The BRICS New Development Bank: India’s Power Play?

Posted by Reading Time: 4 minutes

DELHI – Even before PM Modi arrived in Brazil for the BRICS (Brazil, Russia, India, China, South Africa) Summit on Monday, the highly anticipated launch of the BRICS “New Development Bank” was making headlines across the developing world.

Intended to facilitate greater financial cooperation between emerging markets, the BRICS bank will seek to check the influence of the IMF, Asian Development Bank (ADB) and World Bank by offering lower cost loans with fewer conditions to developing countries as soon as 2016.

Signing off on the new financial institution yesterday, each BRICS country will contribute US$10 billion in initial capital to the bank (US$50 billion which will ultimately grow to a value of US$100 billion) and work towards the creation of a US$100 billion emergency reserve fund coined the “Contingency Reserve Arrangement” to be used in case of a currency crisis. While initial capital contributions for the bank were split equally among the five BRICS countries, the reserve fund will be comprised of mostly Chinese capital (US$41 billion) followed by US$18 billion each from India, Russia and Brazil and US$5 billion from South Africa.

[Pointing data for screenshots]
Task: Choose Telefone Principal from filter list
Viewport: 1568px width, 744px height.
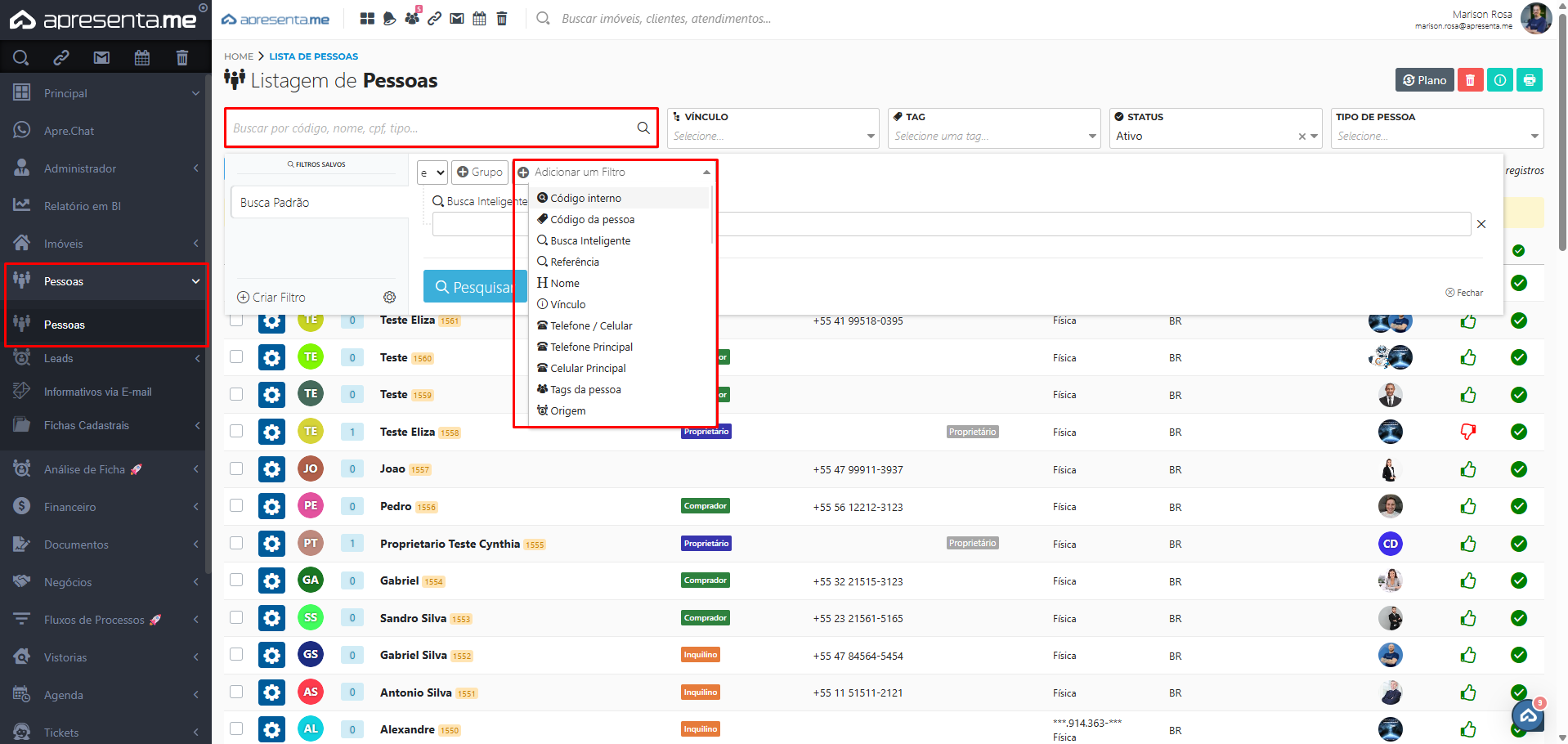Action: point(591,347)
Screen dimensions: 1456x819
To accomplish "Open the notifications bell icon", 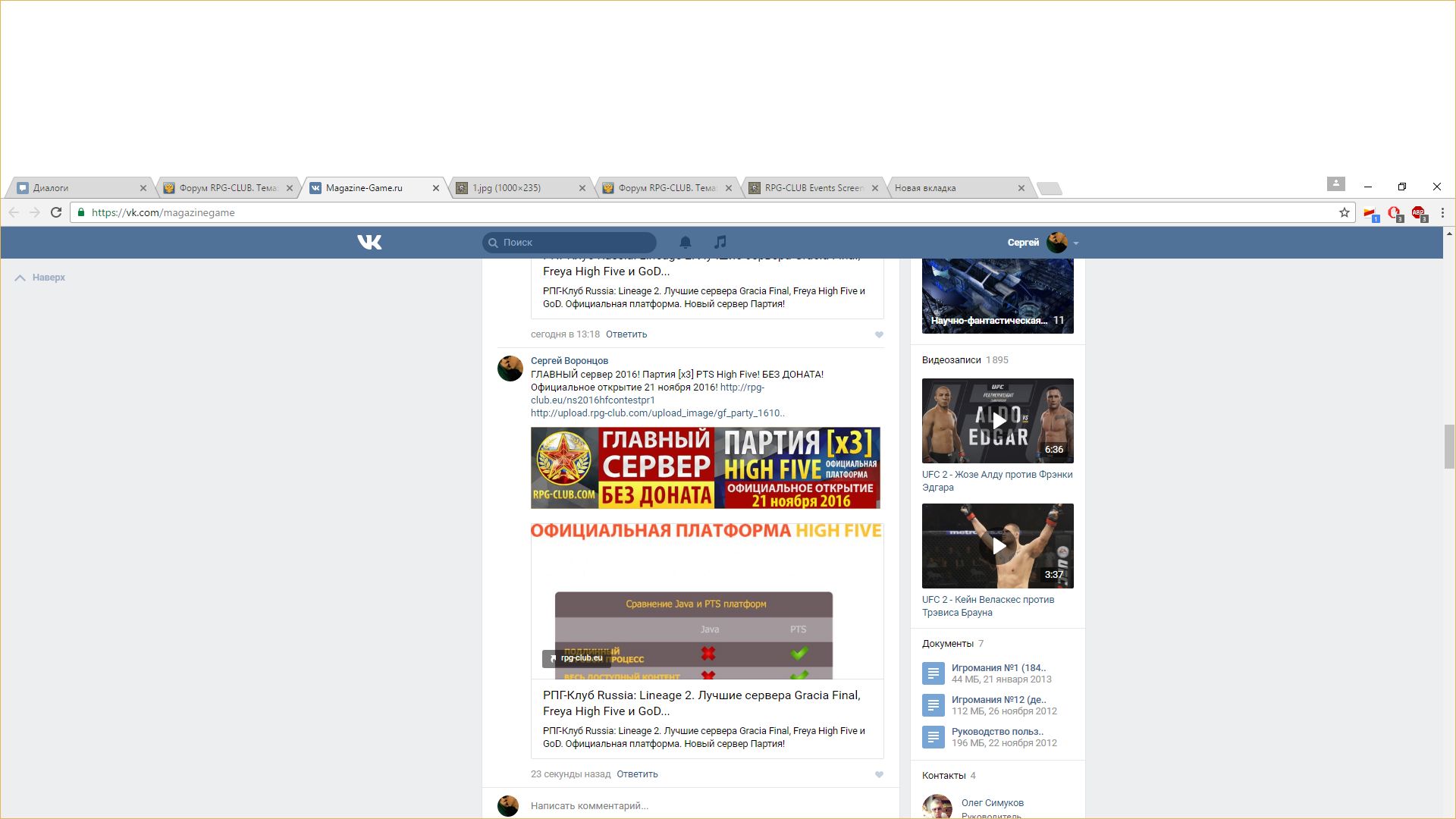I will [685, 242].
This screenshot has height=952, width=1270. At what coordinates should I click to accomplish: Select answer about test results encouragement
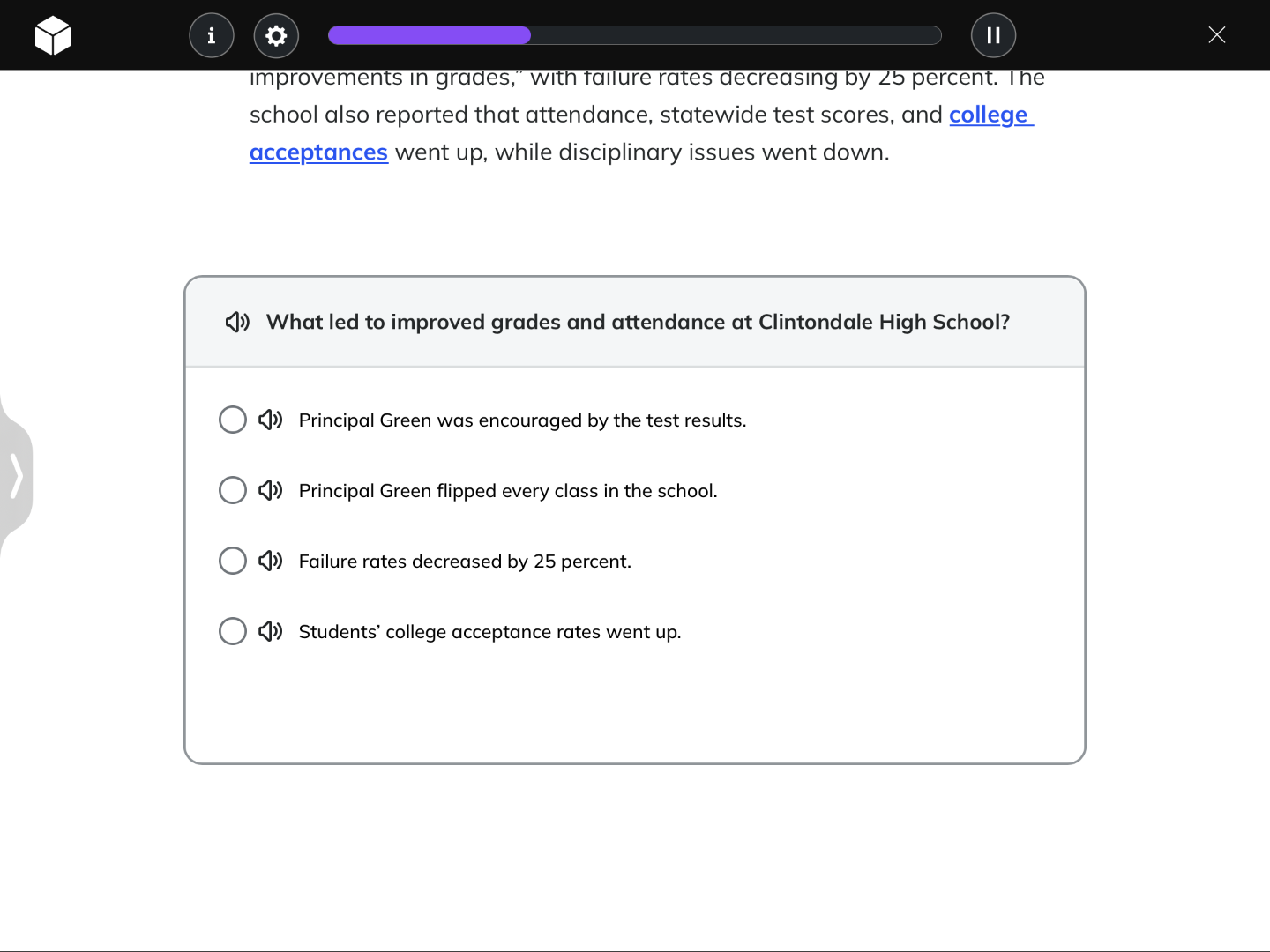[232, 420]
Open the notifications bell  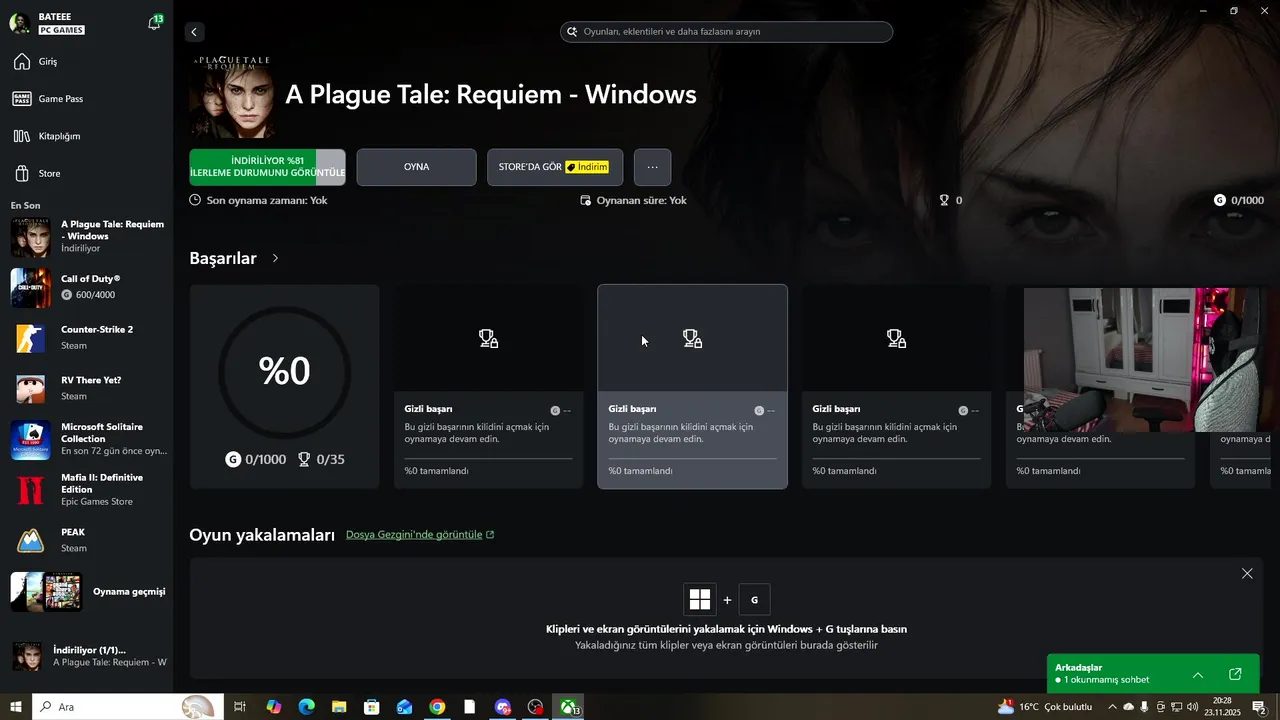click(154, 23)
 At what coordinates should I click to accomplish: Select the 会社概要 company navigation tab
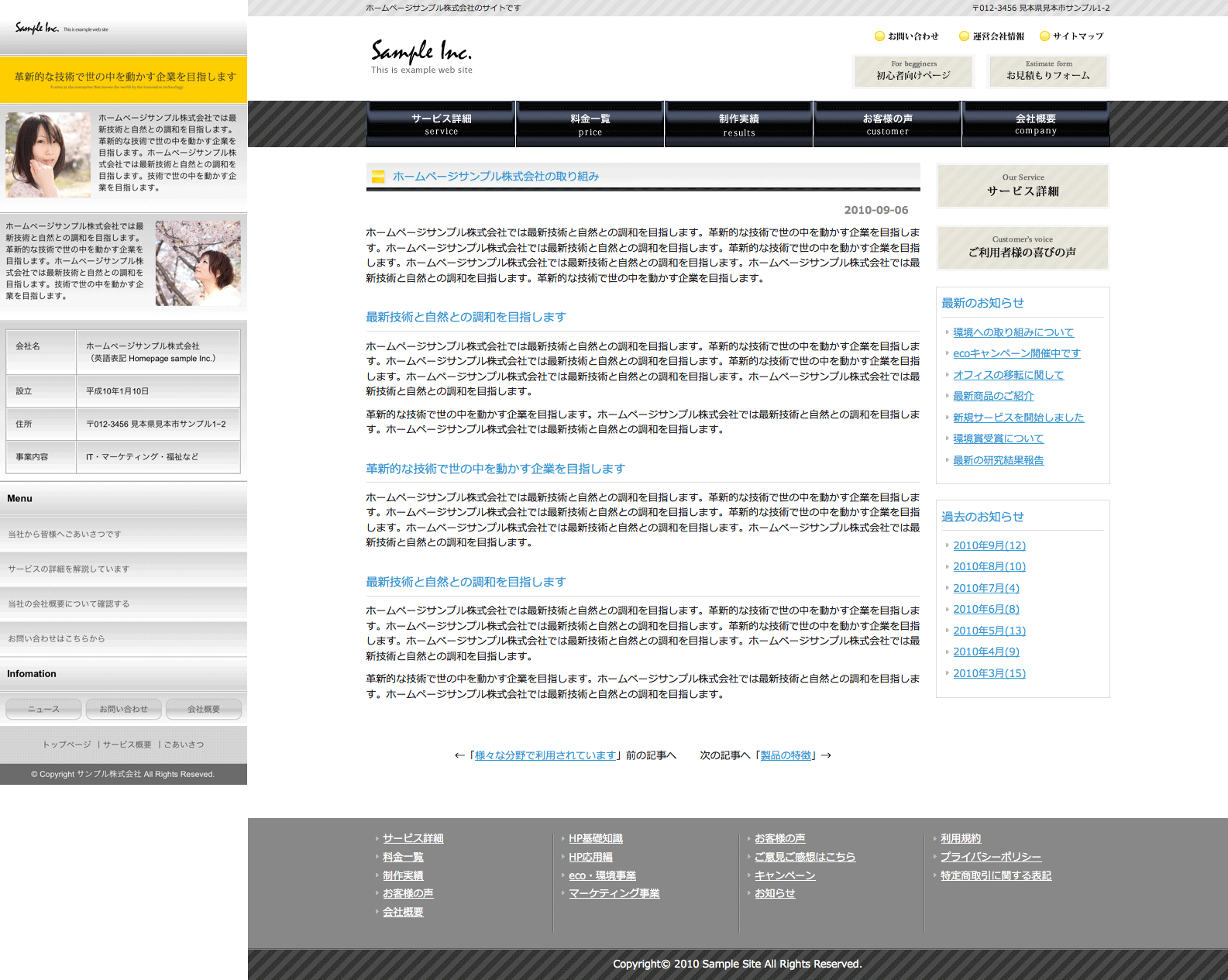1036,124
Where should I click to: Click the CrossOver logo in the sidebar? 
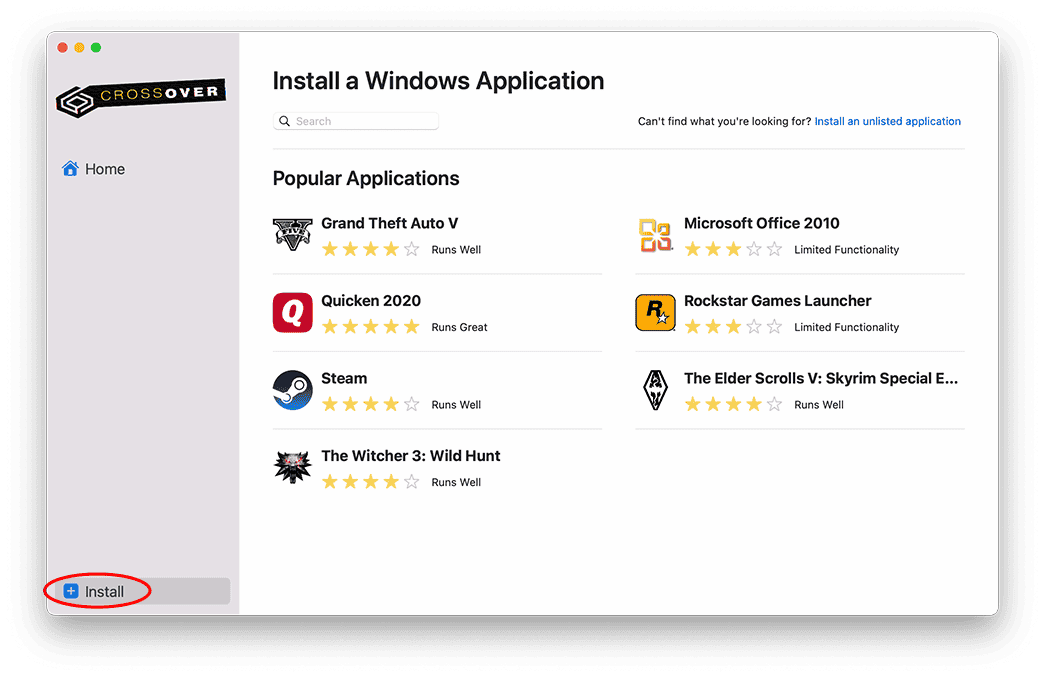click(x=140, y=98)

» Exercise requirements
1. In the BRICS New Development Bank article, how much does China contribute to the emergency reserve fund?
2. Extend the article on the BRICS New Development Bank, picking up after its final sentence.

» Results of the exercise
1. US$41 billion.

2.
RELATED: Shanghai Chosen as Site of BRICS Development Bank

Although disagreement over the administrative control and location of the new bank ended in compromise (a Brazilian chair of the board of directors, Russian chair of the board of governors, Indian director, headquarters in China and first regional center in South Africa), India’s lobbying for future non-BRICS members to be granted equal voting power resulted in the BRICS countries agreeing to retain a collective share capital of at least 55 percent – and thus ultimate political control – of the institution.

For India especially, the BRICS bank may become a key component of Modi’s short- and long-term economic agenda after lending commences in 2016.

Promising to reinvigorate India’s economy by transforming it into the world’s next manufacturing powerhouse, Modi’s majority BJP government still lacks the liquidity it needs to initiate much-needed infrastructure improvements alongside structural and regulatory reforms.

RELATED: BRICS Pass Cooperative Framework on Trade and Investment

As China emerges as one of the world’s new dominant lenders, a BRICS development bank would (in theory) ease access to the RMB-based financing that India and other developing nations need to upgrade their infrastructure and augment their manufacturing competitiveness without the caveats that often accompany IMF and World Bank loans.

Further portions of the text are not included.